The Mighty, and Mightily Misunderstood, 256e Control Voltage Processor

This is a unique control voltage processor, regardless of the format. It is also unique in the Buchla brand in that it provides the only way to have VCA-like control over CVs, LFOs, and such. The Studio.h 254e does provide this kind of pseudo-VCA feature though and is an option for the “all analog man or mistress”.
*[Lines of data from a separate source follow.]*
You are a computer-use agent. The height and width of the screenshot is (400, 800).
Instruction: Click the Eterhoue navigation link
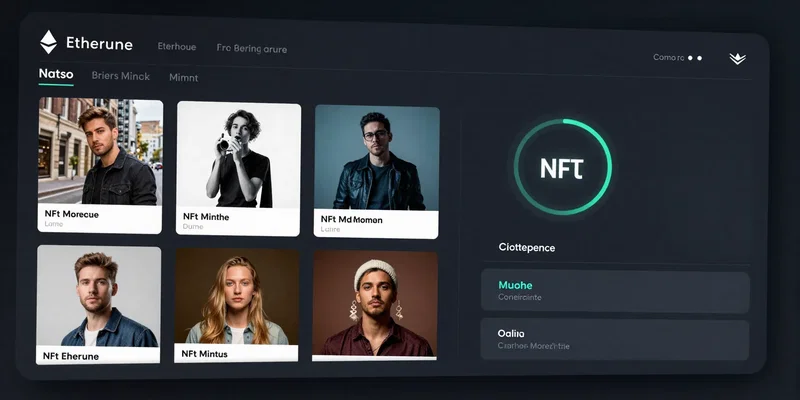pos(177,46)
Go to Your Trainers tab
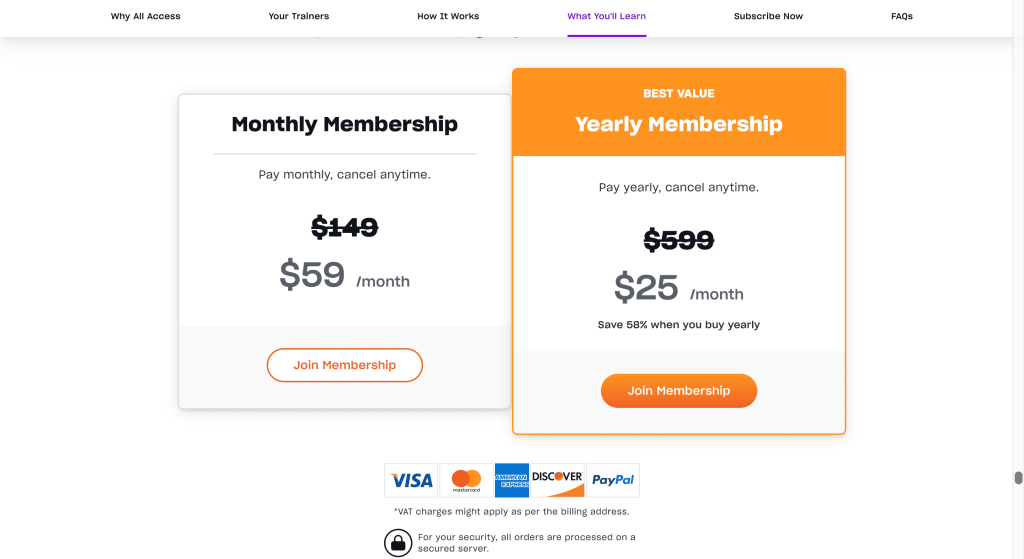This screenshot has height=559, width=1024. pyautogui.click(x=298, y=16)
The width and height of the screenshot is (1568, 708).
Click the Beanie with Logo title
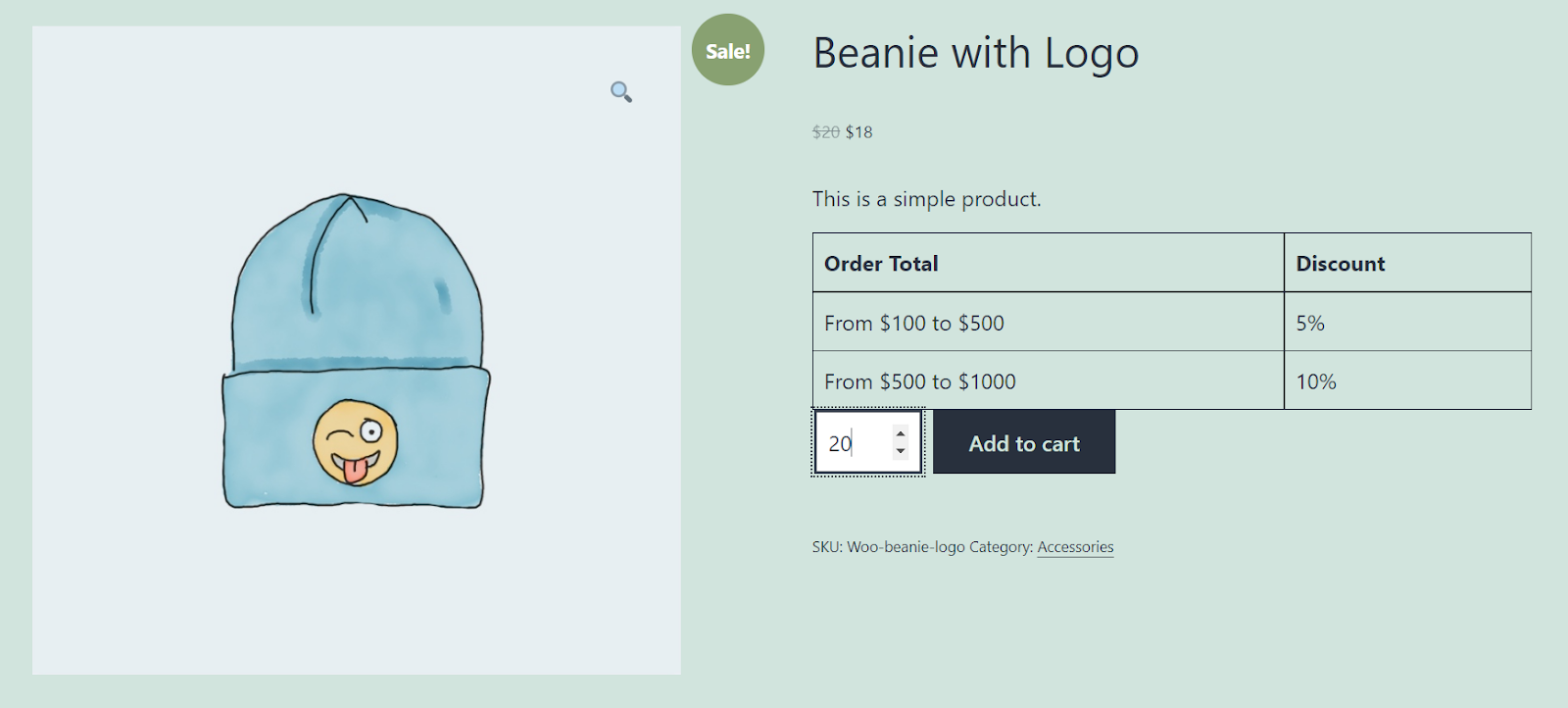coord(975,53)
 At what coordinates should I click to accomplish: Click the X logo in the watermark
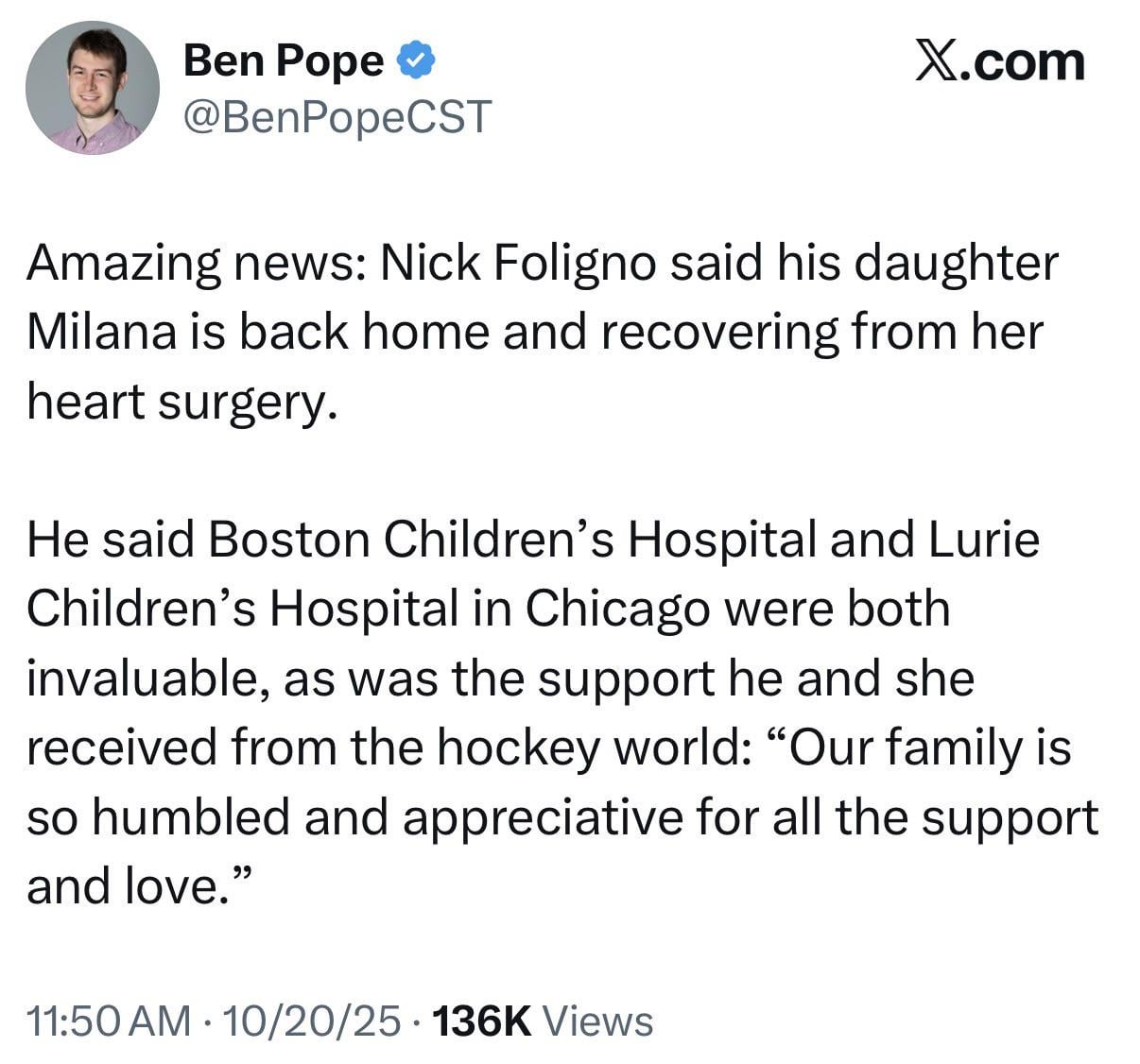(x=937, y=62)
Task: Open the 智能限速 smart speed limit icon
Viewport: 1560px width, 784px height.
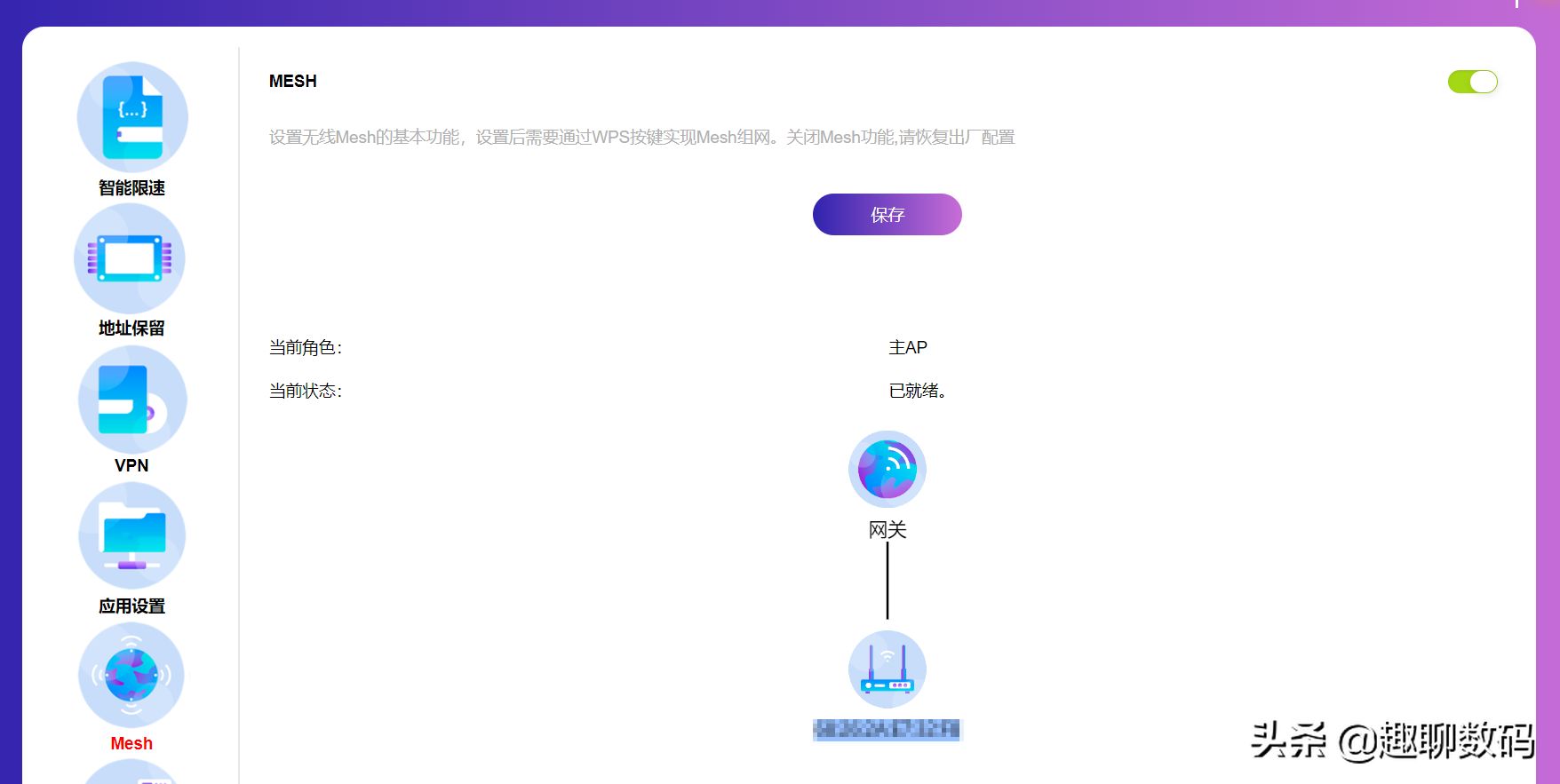Action: coord(132,116)
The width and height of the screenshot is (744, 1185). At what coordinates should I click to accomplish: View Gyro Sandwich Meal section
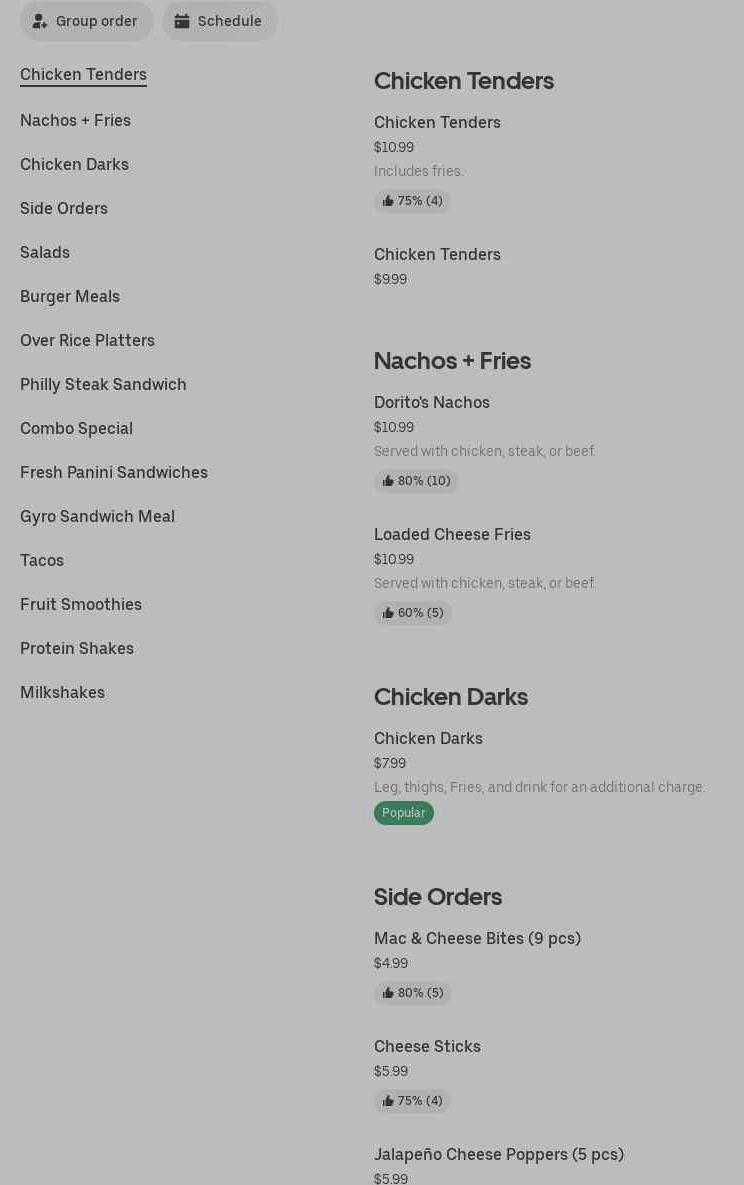[97, 516]
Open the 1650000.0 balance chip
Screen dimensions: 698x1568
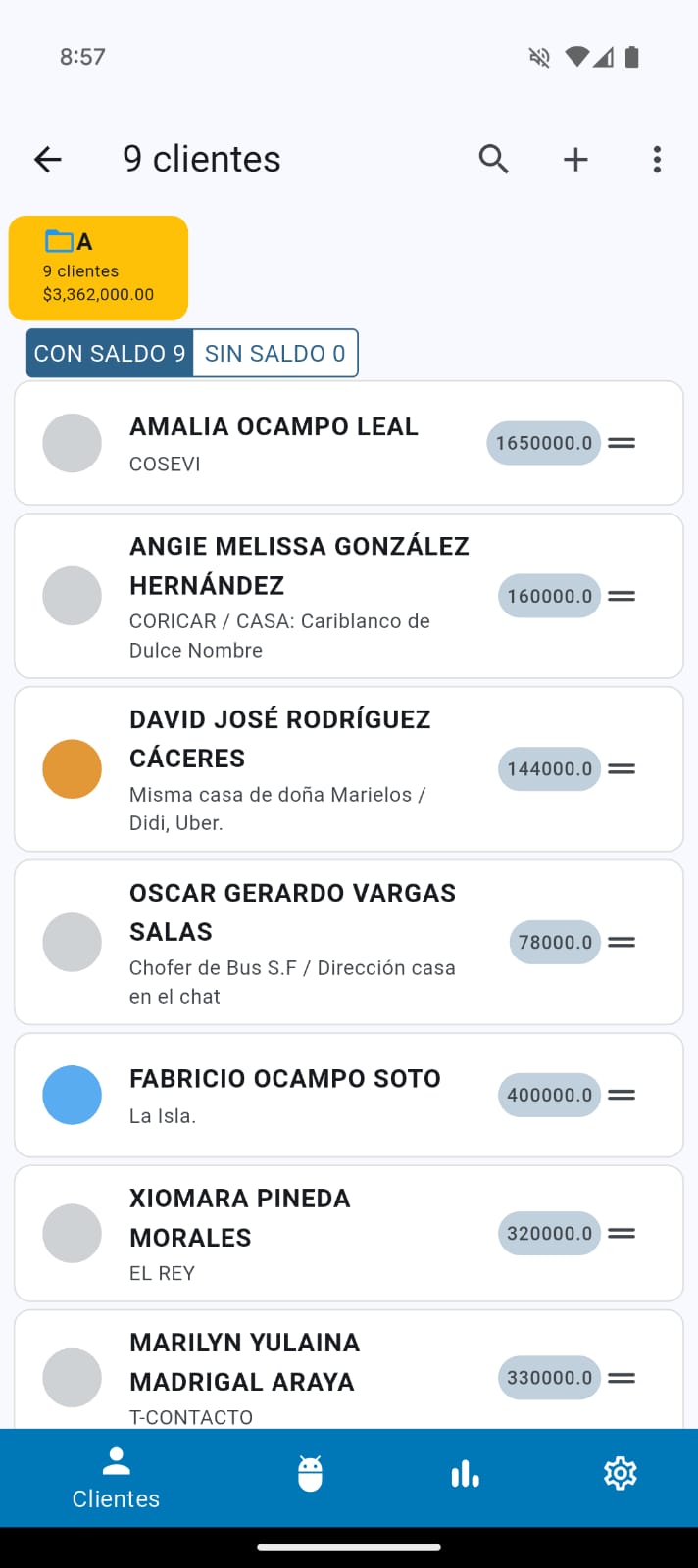[543, 443]
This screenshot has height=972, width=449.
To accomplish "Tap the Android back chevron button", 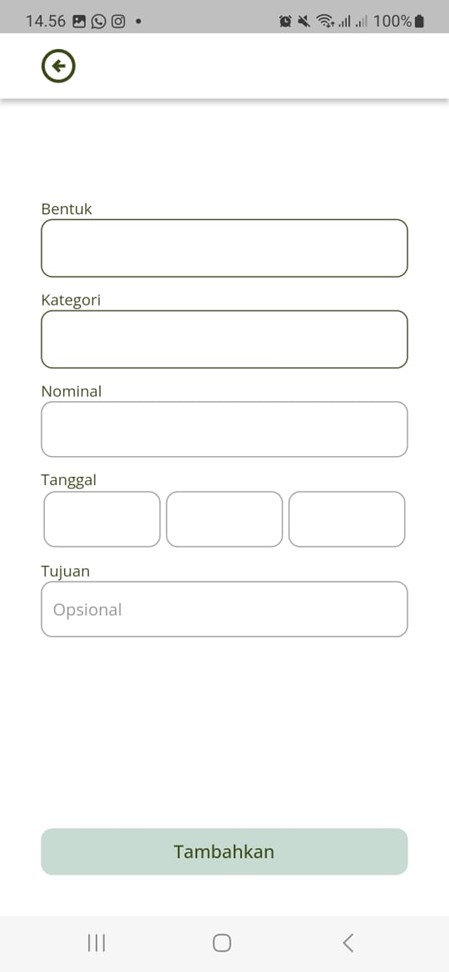I will 348,943.
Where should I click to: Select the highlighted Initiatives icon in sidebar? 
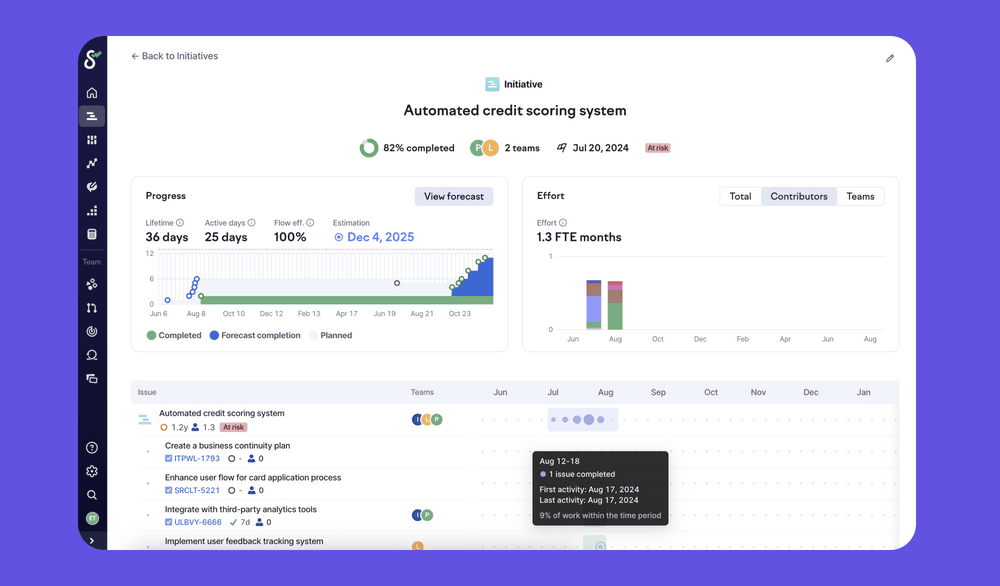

The Breakpoints are wholly unique, are incredibly powerful; and I find them to be indispensable. As you’ll see and hear, they allow an incredibly detailed and personalized amount of fine-tuning of CV response. This is invaluable when used with a touchplate controller of any sort.

00:00 Start o’ fun!
00:24 4 Functions
01:00 Transfer Function explanation. How disting work?
02:24 Biasing
02:35 Attenuation
03:00 Constrain Voltages within a window
03:25 Constrain & Invert
03:49 VCA/Crossfader
04:43 Crossfade + Attenuate
05:17 Remote Crossfading
05:51 Breakpoint & Frequency Doubling
07:20 Frequency Doubling w/atten AND/OR waveshaping
08:30 Inversion
09:00 Attenuation
09:34 Biasing
09:43 VCA for CVs
11:12 Studio.h 254e will do this as well
11:19 Breakpoints with 223e Touchplate
14:28 Fine-Tuning Pressure sensitivity
15:13 Making a button. Dividing Touchplate key via breakpoint
16:10 Breakpoints w/Attenuation
16:20 Crossfading Audio via Inversion
17:52 Auto-Panning Ticks
20:00 Auto-Panning Frequency Doubled via Breakpoints
21:08 What would you like next?


A few notes:

1. The video is a bit less well organized than what I like. I contracted COVID-19 a few days before shooting the video and it still has its dirty hold upon me. One of the weird and annoying side-effects is that it really messes with a person’s short-term memory and ability to organize one’s thoughts. I ended up having to insert a bunch of explanatory notations into the video. At least it keeps the video shorter when you forget to mention things!
2. This video is not a complete display of applications. Most of the applications can be combined. Channels can be cascaded and so forth. The only fixed limitations are channel count and destinations.
3. I could get by with the 256e for CV stunt work and the Studio.h CSR (improvement upon the 210e). These are the two processors that I recommend first with the Studio.h 254e coming in third. I do own one of each.
4. The Studio.h 254e will cleanly pass and mix pulses. It is also accurate enough for pitch CVs. Jon Schatz (former B&A employee and creator of the ID700 iOS app) did manage to optimize the code within the 256e during his late days at B&A. This greatly improved the module by increasing the resolution by 10 times. It still isn’t perfect. It’s still sloppy about passing pulses. It is currently as good as it will ever get as we’re capped by hardware limitations. It is, nonetheless, an outstanding module.
Firmware as of this video is v30.3

5. Hopefully, I can remove this one after it is fully processed. YouTube compression algorithms seem to have made the narration sound distorted. This certainly isn’t my doing and I was diligent about this when reviewing the video.